§ WORK INSTRUCTION:
Lines from the one containing "This screenshot has width=1879, height=1019." through the last line of the records below need to be repeated exactly; nothing else, and no pictures.

§ AVAILABLE DATA:

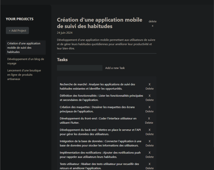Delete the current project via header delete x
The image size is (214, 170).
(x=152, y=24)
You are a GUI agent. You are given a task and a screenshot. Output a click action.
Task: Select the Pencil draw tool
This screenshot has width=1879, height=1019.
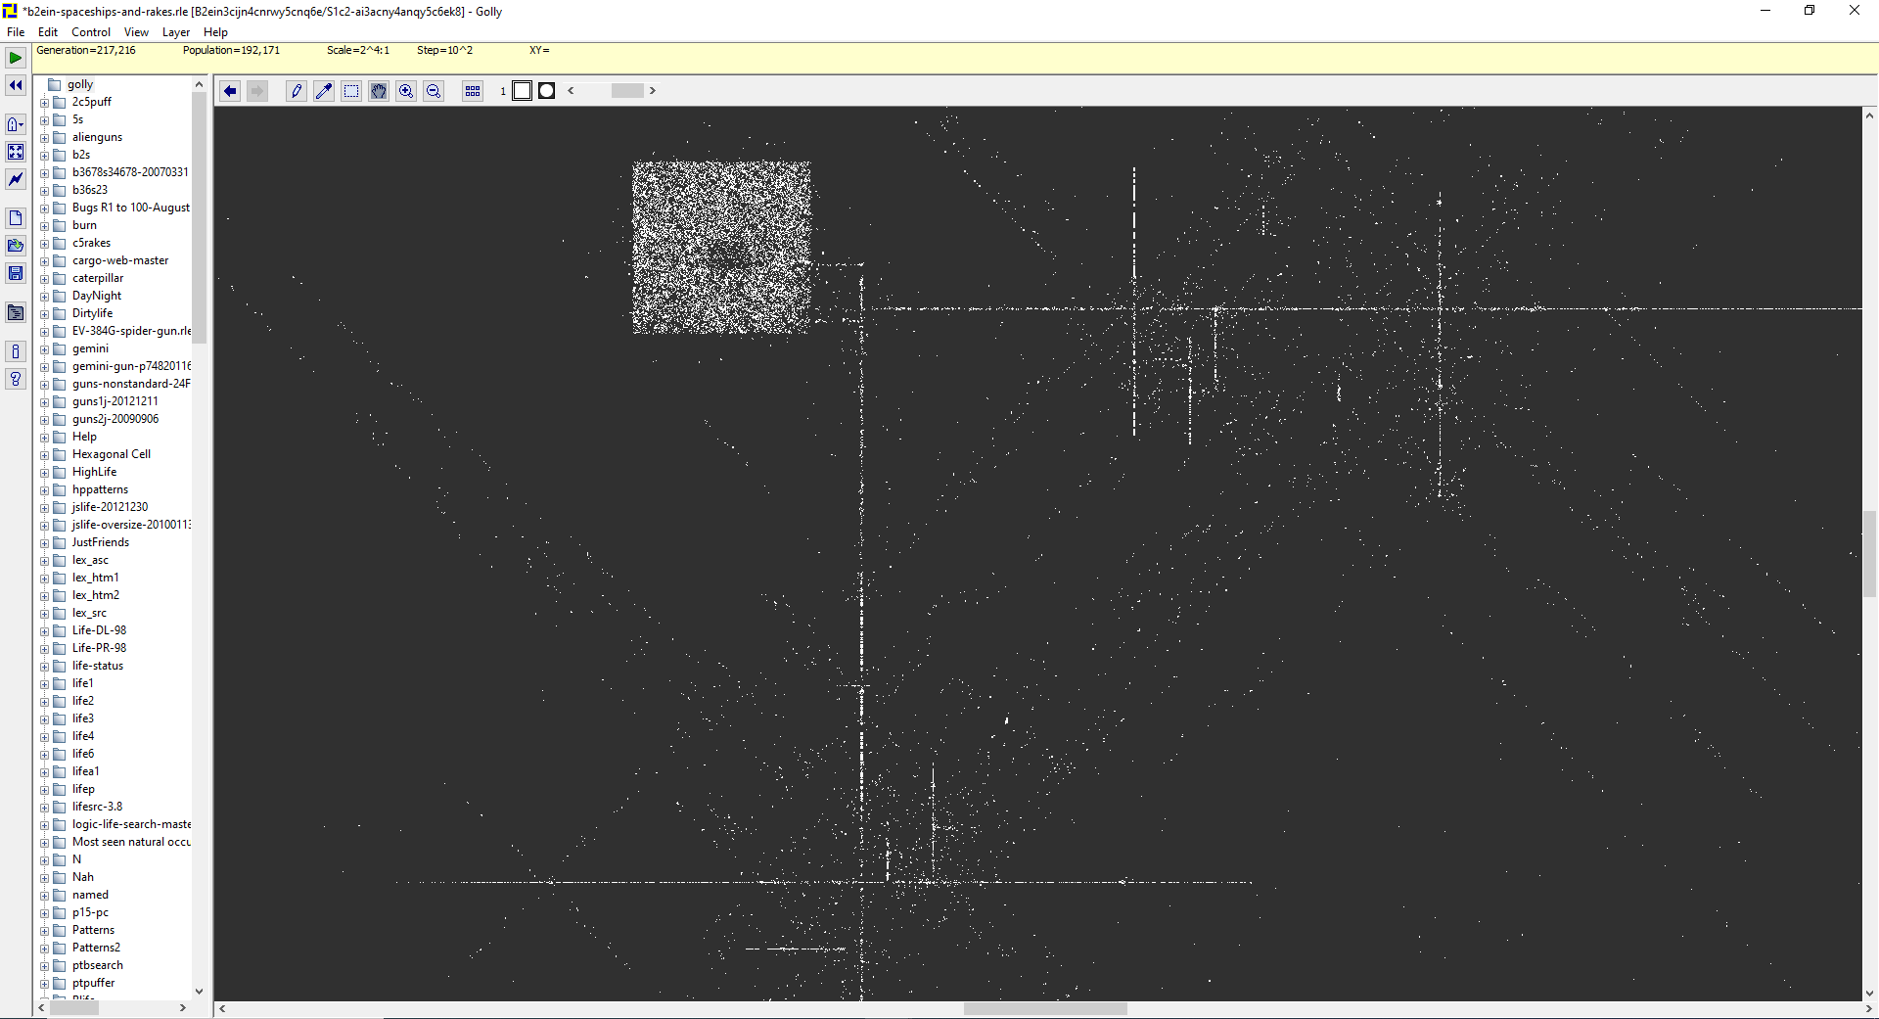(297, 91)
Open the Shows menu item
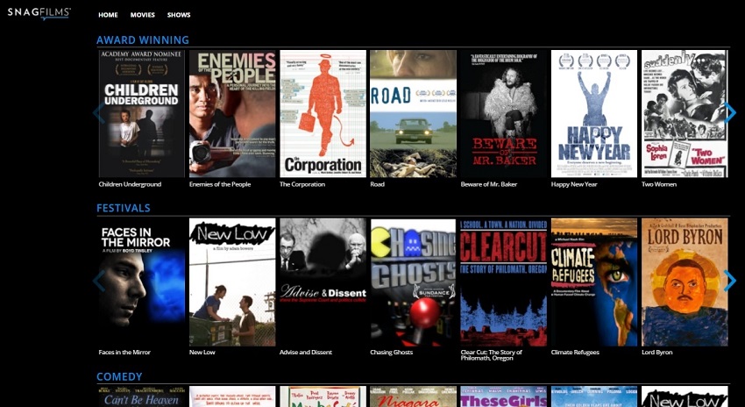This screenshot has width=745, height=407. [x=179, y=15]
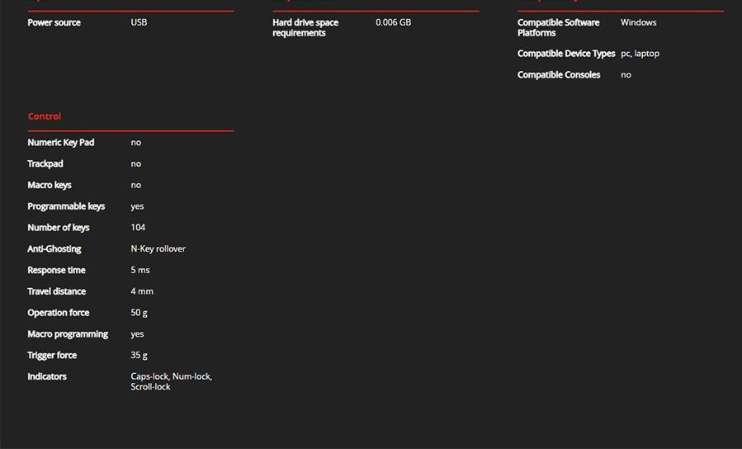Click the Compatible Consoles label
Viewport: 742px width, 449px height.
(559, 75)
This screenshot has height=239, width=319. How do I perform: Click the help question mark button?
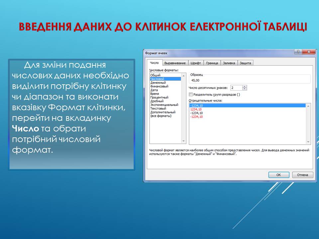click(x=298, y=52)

§ OUTPUT FOR THIS EXERCISE:
This screenshot has width=1879, height=1019.
(297, 91)
Open the Shows menu item
This screenshot has width=745, height=407. [x=179, y=15]
Click the Compatible Consoles label
Viewport: 742px width, 449px height.
(559, 75)
This screenshot has height=239, width=319. How do I perform: Click the help question mark button?
click(x=298, y=52)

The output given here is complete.